Sambil berjalan menuju gerbang, Shiro iseng bertanya kepada Turi yang sedang mengikutinya dari belakang. "Aku penasaran jika di dunia ini ada rokok.."
"Seperti apa benda tersebut, tuan?" jawab Turi penasaran.
"Jadi tidak ada, ya? Hmm... Bentuknya kecil, terbuat dari tembakau yang dibungkus oleh kertas dan saat dibakar bisa mengeluarkan asap." jawab Shiro membayangkan sebatang rokok yang sedang menyala.
"Bukankah semua benda yang dibakar dapat mengeluarkan asap, tuan?" jawab pria tua itu dengan nada polos.
Mendengar pertanyaan polos dari Turi, secara refleks Shiro menoleh ke arah pria tua tersebut. Dia merasa bodoh dengan apa yang telah dikatakan oleh dirinya sendiri. Karena merasa kesal, Shiro mempercepat langkah kakinya meninggalkan Turi.
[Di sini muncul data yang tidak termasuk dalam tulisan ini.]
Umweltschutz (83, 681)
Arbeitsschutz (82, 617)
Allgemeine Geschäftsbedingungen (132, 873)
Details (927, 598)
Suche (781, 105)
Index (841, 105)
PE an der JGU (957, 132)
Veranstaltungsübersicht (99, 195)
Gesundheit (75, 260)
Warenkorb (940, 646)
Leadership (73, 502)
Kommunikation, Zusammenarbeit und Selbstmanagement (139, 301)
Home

"Tuan, tunggu saya!" teriak Turi yang berusaha untuk mengejar Shiro.
.
.
Di sebuah tempat kumuh di pinggiran benteng ibukota.
"Oowh.. Apa benar bangunan ini dijual dengan harga 50.000 Gold??" kata Seorang Senshi yang terlihat sedang memandangi sebuah bangunan lantai 2 yang sudah tua dan berlumut.
============================
Name : TukangSantet
Sex : Male
Age : 25
Class : Summoner
Level : 70
Title : Occult Master
Guild : Gentayangan, Guild Master
============================
Seorang Summoner bergelar Occult Master tersebut adalah TukangSantet, seorang pemain lama yang memimpin aliansi Gentayangan. Sama seperti Shiro, TukangSantet merupakan pemain yang berasal dari Nusantara.
"Benar, tuan. Itu adalah harga yang normal. Akan tetapi bangunan ini sangatlah kotor dan tidak terawat. Jika anda berkenan, saya bisa tunjukkan bangunan lain yang lebih bagus." kata seorang NPC paruh baya yang sedang berdiri disamping TukangSantet.
*****************************************
NPC Status : LandLord of Sumber District
Name : Pandi
Sex : Man
Age : 51
Level : 8
XP : 311/11.500
Power : 965 CP
HP : 550 (+165)
MP : 0
ATK : 100
DEF : 150
STA : 91/100
Speed : 6 Meter/Second
Recovery :
-HP : 8/Minute
-MP : 0/Minute
-STA : 12/Hour
Skill : Organization
Accessories : {Level 3} Topaz: +HP 30%
Note : Walaupun Pandi merupakan bangsawan kelas bawah yang hanya menguasai daerah kumuh seperti distrik Sumber, akan tetapi Pandi sangat dihormati oleh para warga karena keramahannya terhadap warga miskin.
*****************************************
Distrik Sumber adalah sebuah distrik kumuh yang dihuni oleh para gelandangan dan orang-orang miskin. Walaupun Pandi terlihat memakai pakaian bersih nan rapi, akan tetapi penampilannya masih terlihat sangat sederhana untuk seorang bangsawan. Caranya berbicara pun menunjukkan dirinya sebagai seseorang yang berpendidikan dan rendah hati.
"Tidak perlu, aku pilih yang ini saja, karena aku rasa uangku tidak akan cukup untuk membeli bangunan yang lebih bagus." jawab TukangSantet dengan wajah puas.
"Baiklah kalau begitu, tuan."
Setelah itu mereka pun pergi meninggalkan tempat tersebut dan menuju ke rumah Pandi untuk melakukan pembayaran dan penyerahan surat kepemilikan tanah.